Love us a little louder, dont avoid us or the topic of our mental health for fear of upsetting us, we need you to acknowledge that you see our faults but you love us more for them...or at least in spite of them.
When we push you away, know that its almost always because we are afraid to lose you and we feel like if we control when you go, it'll hurt less. So back off if you need to for your own sanity, but dont leave us entirely. Let us know that you arent leaving us.
Be honest, when we hurt you, tell us, give us a chance to fix it, chances are that we did so without any abandon and when we realize it, we are beating ourselves up because we really do love and value you, we don't hurt on purpose. We often have the biggest hearts and would never intentionally hurt those we love.
When we get ourselves out of a situation, or if we ignore you when you talk, or if we intentionally block out all the chaos and retreat into our own worlds, back away slowly. We often have very short tempers and its like pissing off a rattle snake...just dont do it. We can often handle quite a bit, but if we get to the point of walking away to go try to controll ourselves, you need to let us. Just give us a few minutes to process and recenter ourselves...it may take longer than a few minutes, it could take days, weeks, months, a year or two....give us space, you can send us a message saying you miss us, but do not push.
offer to go with us to talk to someone if you notice we are manic or depressed, sometimes we dont know we are either of those.
Support, but dont enable.
Remind us gently that perception isnt always reality and help us see things from others perspective IF we are open to hearing it...sometimes we arent yet, that doesnt mean we never will be, it just means we arent yet. Do NOT patronize us! That is the epitome of disrespect, be honest. You can do that without being a dick.
Ask us not to self harm. Help us by holding us accountable, sometimes we need someone close to us who we trust, to stop us.
If you notice we are isolating ourselves, show up and be there, bring a funny movie or whatever. Make plans to do something out of the house and show up early to help hold us accountable... depending on our moods or overall personality, do this caution. Personally I am social so this would always be helpful and rarely upset me, but I know for others, being forced is not going to go over well lol.

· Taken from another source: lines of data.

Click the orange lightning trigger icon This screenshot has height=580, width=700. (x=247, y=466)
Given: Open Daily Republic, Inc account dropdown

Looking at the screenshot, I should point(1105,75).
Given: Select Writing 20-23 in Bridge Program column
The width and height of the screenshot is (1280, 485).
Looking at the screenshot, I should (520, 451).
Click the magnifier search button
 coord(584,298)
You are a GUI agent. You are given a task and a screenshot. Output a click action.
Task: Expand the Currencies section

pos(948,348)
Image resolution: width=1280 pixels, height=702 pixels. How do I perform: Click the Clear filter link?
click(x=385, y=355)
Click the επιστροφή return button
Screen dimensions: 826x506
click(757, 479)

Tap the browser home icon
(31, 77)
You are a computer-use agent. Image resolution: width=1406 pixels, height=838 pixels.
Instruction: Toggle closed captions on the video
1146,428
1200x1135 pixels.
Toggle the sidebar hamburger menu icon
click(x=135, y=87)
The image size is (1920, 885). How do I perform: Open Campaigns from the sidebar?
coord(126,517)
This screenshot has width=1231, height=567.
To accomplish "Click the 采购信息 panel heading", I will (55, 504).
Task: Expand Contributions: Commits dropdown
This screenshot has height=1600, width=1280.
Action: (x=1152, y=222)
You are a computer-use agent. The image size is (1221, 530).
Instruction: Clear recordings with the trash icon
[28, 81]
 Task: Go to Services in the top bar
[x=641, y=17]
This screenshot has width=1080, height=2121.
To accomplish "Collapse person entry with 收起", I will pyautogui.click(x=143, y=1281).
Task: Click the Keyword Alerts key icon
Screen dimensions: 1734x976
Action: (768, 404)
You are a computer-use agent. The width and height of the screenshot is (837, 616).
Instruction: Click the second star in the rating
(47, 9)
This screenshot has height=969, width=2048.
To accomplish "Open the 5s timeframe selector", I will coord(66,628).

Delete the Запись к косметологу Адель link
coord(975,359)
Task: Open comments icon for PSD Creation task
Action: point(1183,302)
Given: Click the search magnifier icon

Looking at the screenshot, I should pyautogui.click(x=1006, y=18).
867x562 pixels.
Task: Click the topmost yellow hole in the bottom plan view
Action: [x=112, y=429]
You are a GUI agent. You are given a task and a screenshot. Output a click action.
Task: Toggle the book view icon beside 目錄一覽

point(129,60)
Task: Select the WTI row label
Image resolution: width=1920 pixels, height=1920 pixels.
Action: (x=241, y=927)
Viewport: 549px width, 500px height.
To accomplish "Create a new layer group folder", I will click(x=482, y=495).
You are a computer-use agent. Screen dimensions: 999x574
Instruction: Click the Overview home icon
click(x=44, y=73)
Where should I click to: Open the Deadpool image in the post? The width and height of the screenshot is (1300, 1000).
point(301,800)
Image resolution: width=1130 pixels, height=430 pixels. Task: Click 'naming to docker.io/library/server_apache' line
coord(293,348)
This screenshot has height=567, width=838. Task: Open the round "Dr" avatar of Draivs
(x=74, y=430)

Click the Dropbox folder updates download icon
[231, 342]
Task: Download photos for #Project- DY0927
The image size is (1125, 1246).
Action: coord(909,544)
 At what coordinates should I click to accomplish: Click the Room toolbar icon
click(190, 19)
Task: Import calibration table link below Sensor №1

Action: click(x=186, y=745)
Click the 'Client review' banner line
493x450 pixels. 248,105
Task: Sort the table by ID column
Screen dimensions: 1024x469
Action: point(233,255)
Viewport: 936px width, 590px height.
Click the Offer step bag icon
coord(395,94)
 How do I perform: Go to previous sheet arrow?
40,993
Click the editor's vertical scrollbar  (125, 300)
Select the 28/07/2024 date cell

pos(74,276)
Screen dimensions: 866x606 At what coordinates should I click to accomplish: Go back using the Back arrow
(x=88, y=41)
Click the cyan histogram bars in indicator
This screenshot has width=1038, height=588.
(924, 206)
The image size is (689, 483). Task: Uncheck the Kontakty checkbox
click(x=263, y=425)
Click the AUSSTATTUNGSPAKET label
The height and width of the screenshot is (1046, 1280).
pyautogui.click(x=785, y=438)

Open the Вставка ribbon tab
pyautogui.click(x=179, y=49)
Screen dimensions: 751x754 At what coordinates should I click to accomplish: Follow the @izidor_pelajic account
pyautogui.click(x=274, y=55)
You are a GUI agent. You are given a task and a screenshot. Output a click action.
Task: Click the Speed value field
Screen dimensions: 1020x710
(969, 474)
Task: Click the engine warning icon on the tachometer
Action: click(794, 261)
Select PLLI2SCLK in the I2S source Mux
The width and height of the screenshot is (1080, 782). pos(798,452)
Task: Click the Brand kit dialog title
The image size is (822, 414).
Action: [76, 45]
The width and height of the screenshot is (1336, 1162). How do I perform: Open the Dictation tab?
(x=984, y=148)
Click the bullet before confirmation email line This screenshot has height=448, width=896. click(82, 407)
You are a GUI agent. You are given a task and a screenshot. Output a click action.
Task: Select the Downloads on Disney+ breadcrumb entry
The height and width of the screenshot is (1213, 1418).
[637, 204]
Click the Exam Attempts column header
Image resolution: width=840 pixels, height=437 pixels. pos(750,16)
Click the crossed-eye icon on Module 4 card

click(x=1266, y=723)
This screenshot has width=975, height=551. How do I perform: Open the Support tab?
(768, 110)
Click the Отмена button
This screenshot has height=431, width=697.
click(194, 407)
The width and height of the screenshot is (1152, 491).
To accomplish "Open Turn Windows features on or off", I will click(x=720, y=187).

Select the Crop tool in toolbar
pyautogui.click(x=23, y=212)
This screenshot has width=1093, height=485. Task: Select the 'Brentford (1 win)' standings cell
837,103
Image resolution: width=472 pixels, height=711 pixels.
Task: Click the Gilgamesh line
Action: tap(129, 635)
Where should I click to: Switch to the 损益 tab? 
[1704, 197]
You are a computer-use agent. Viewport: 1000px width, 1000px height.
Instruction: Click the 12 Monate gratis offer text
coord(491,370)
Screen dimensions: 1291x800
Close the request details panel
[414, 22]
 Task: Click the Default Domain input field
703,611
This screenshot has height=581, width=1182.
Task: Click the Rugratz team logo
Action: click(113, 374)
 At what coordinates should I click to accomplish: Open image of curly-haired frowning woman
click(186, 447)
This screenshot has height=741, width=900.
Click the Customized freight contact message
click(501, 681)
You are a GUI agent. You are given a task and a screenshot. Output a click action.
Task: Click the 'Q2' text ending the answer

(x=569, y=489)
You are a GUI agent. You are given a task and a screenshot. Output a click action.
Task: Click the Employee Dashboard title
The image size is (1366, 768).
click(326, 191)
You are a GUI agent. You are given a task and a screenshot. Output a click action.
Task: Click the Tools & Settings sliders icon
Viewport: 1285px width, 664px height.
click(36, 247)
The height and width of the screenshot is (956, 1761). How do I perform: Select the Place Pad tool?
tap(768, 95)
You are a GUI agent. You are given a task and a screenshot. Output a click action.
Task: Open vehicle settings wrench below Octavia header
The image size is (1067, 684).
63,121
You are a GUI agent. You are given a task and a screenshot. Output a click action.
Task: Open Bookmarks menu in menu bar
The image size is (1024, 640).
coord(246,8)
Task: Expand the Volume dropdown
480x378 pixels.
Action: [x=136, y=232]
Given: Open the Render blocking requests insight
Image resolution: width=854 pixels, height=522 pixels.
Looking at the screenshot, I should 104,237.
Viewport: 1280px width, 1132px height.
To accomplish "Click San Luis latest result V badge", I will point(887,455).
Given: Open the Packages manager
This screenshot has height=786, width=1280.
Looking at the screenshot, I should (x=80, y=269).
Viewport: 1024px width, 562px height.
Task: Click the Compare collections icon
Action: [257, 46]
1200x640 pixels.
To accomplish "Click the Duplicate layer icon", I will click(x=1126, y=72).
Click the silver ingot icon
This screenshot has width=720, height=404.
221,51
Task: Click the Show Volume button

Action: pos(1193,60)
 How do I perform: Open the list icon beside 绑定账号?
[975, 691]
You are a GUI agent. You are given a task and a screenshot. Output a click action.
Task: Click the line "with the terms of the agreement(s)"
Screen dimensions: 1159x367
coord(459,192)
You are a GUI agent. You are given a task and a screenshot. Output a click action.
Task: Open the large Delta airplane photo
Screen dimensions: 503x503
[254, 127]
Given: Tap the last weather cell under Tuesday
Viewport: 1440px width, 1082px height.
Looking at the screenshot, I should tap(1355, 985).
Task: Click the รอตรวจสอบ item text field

Understand that we need to vent, that doesnt mean we truly harbor ill feelings about whomever we are venting about, it just means we need to get it out or we will actually internally combust.
Be patient.
Take care of yourself. Dealing with us can be draining, we know that, we dont begrudge you self care.
Help us reduce the stress if you can. Is their house a mess? Sit with them while they clean (only help if they ask, its degrading to have someone have to clean up after your failures). Are their kids overwhelming them? Offer to come over or babysit. Is their morning routine overwhelming them? Help them simplify it. Help them pick out planners or journals, adult coloring books, meditation aps, etc. Sometimes just a night out with you...or a movie night in, can help them relieve stress. We want to be normal, help us do normal things like normal people because while we often can do this on our own, sometimes we get stuck and cant...and we wont tell you, so uhhhh good luck figuring that out...sorry.
Don't tell us "thats normal" when we try to explain something to you. We are well aware that the world doesnt revolve around us and we arent the only ones with problems, but trivializing our very real feelings is just fucking insulting, because maybe you can handle shit better than we can and its not that bad to you...congratufuckinglations! You can tell us how you relate to our emotions, but don't downplay what we are saying to you, the fact that we are telling you anything to begin with is something, but you throw away that relationship when you demean us like that.
Learn about our illness, and other mental illnesses.
Okay...I think thats all, if you have any questions, I am an open book so ask away.